Entries provided:
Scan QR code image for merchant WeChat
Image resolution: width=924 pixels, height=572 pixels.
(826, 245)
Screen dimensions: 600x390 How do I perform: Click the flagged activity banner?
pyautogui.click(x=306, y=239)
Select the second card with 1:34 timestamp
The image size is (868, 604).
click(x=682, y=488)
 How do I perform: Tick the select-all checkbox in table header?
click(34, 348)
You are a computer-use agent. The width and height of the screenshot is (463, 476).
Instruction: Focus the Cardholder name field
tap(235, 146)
...
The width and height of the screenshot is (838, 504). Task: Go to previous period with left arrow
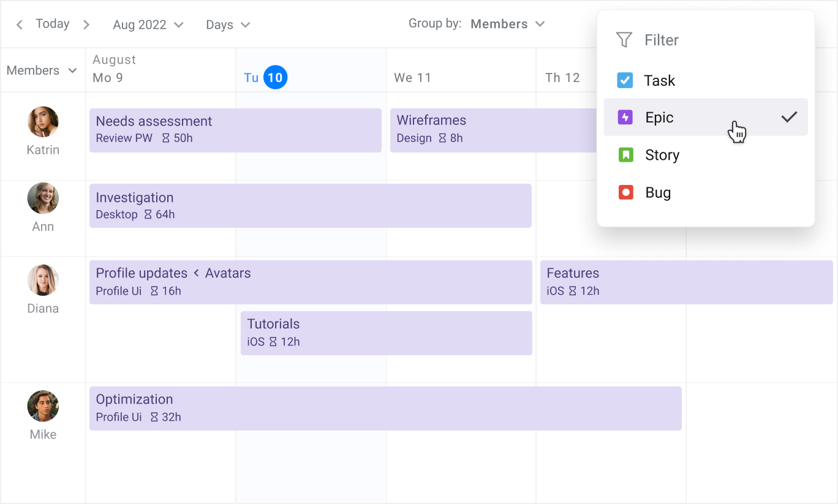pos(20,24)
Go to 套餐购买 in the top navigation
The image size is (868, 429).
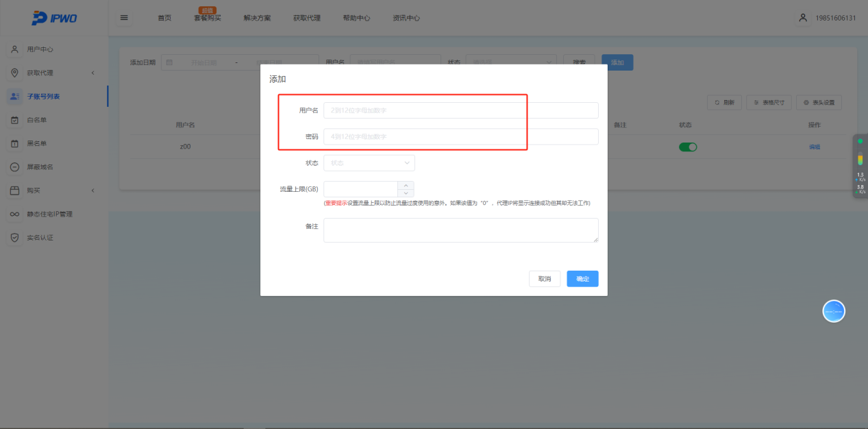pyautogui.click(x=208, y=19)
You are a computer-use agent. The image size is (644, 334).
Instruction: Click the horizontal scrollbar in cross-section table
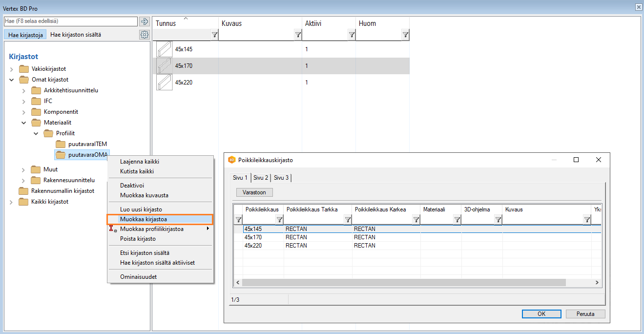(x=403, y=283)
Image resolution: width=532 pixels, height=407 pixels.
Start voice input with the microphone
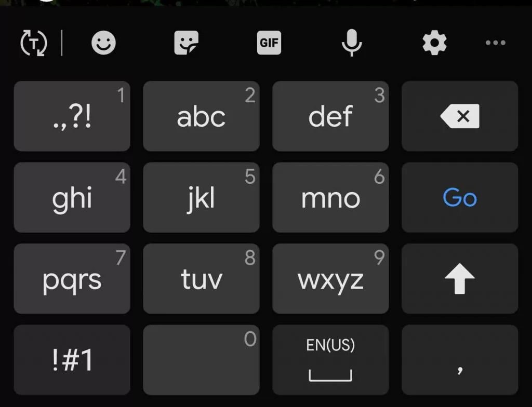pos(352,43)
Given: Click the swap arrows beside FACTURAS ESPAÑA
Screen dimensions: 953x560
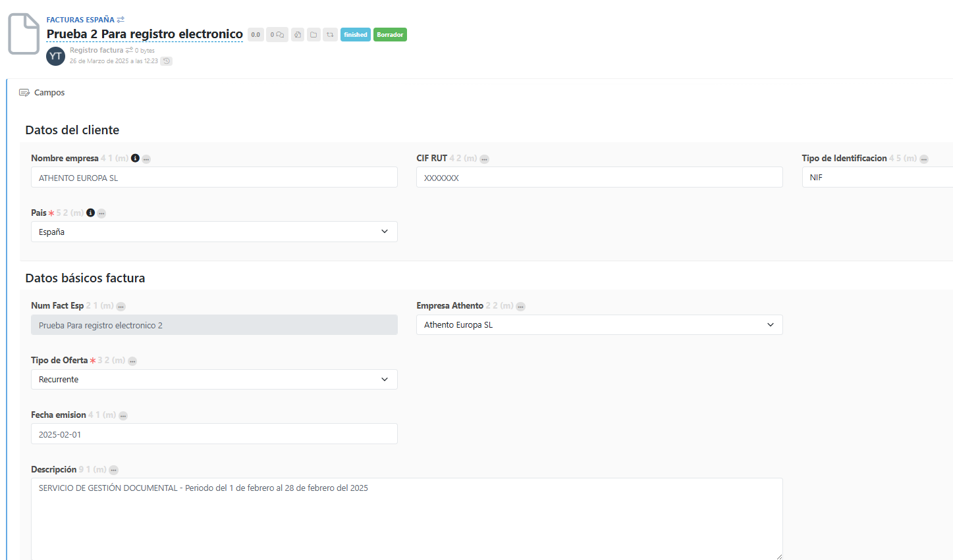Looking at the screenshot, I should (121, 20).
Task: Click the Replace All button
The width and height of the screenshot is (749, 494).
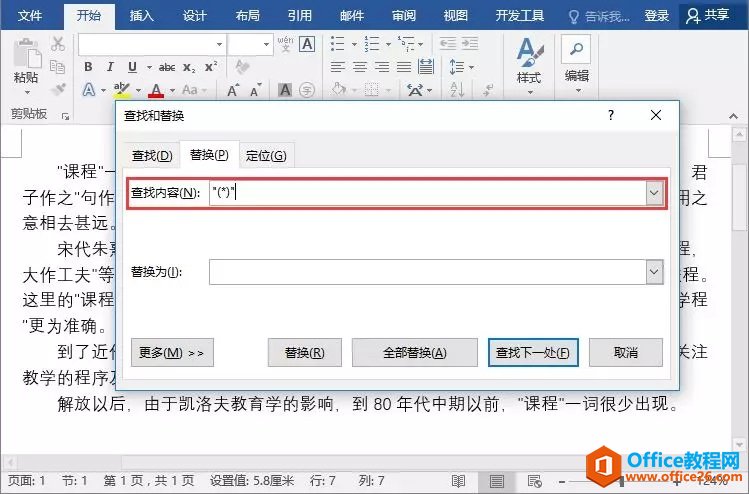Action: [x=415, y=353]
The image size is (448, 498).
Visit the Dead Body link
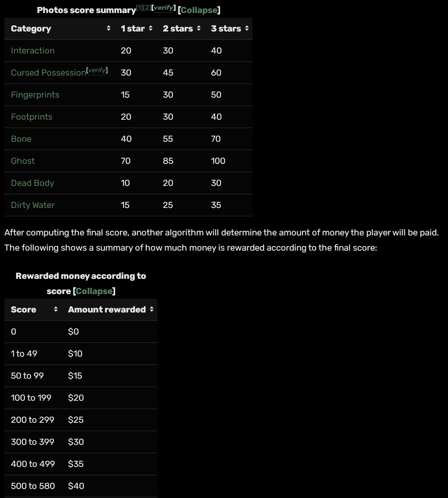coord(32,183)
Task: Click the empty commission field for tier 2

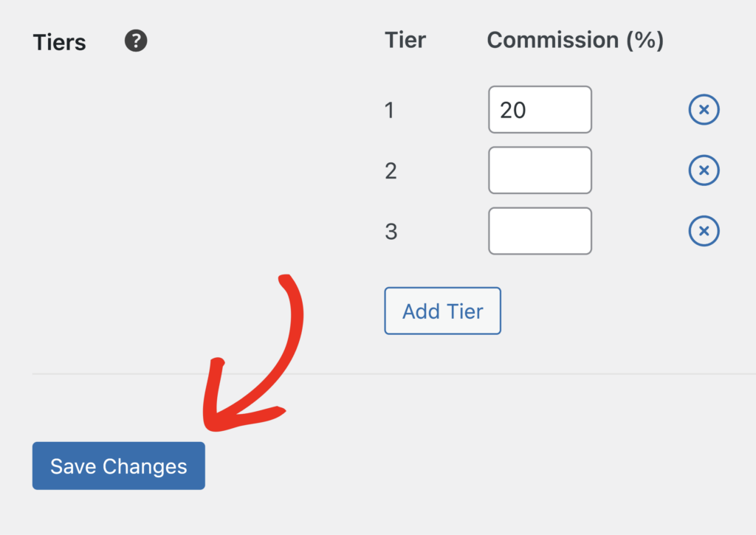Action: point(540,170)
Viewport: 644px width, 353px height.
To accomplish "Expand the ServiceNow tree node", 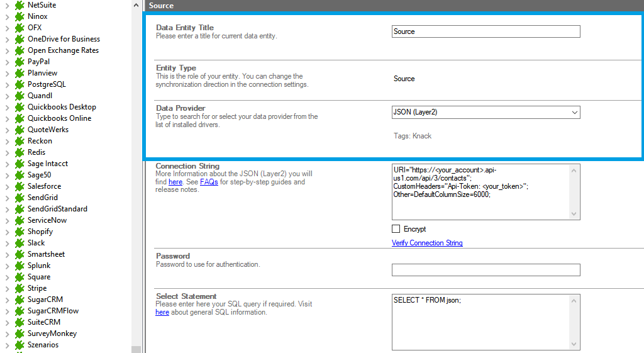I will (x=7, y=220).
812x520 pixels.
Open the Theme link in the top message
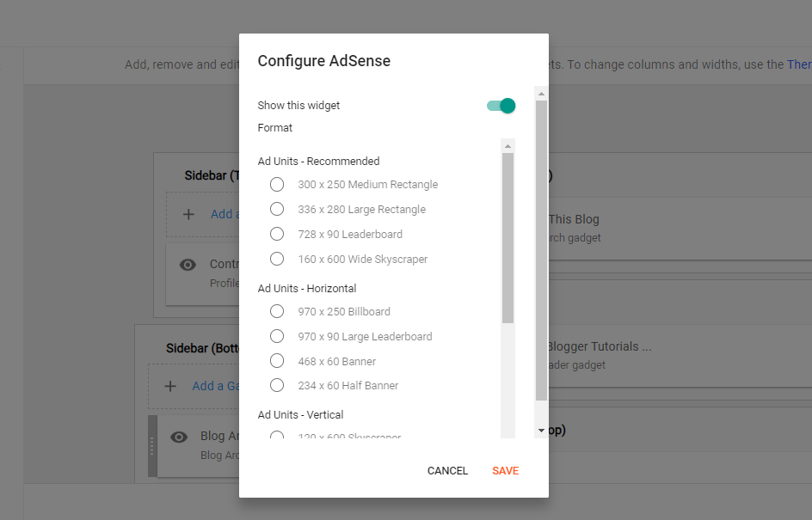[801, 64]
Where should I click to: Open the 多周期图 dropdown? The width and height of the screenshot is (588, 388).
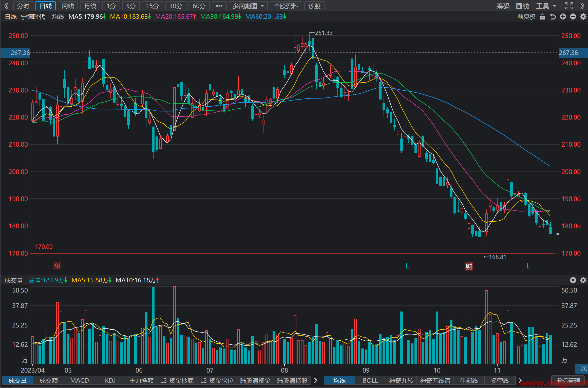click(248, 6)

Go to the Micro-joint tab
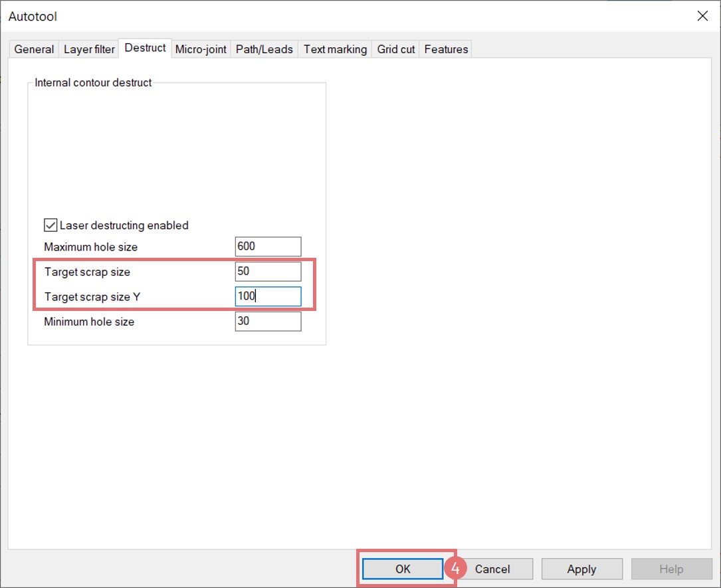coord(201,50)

Task: Only a number is wanted here: how many lines of the records above include the string "computer"?

Written answer: 2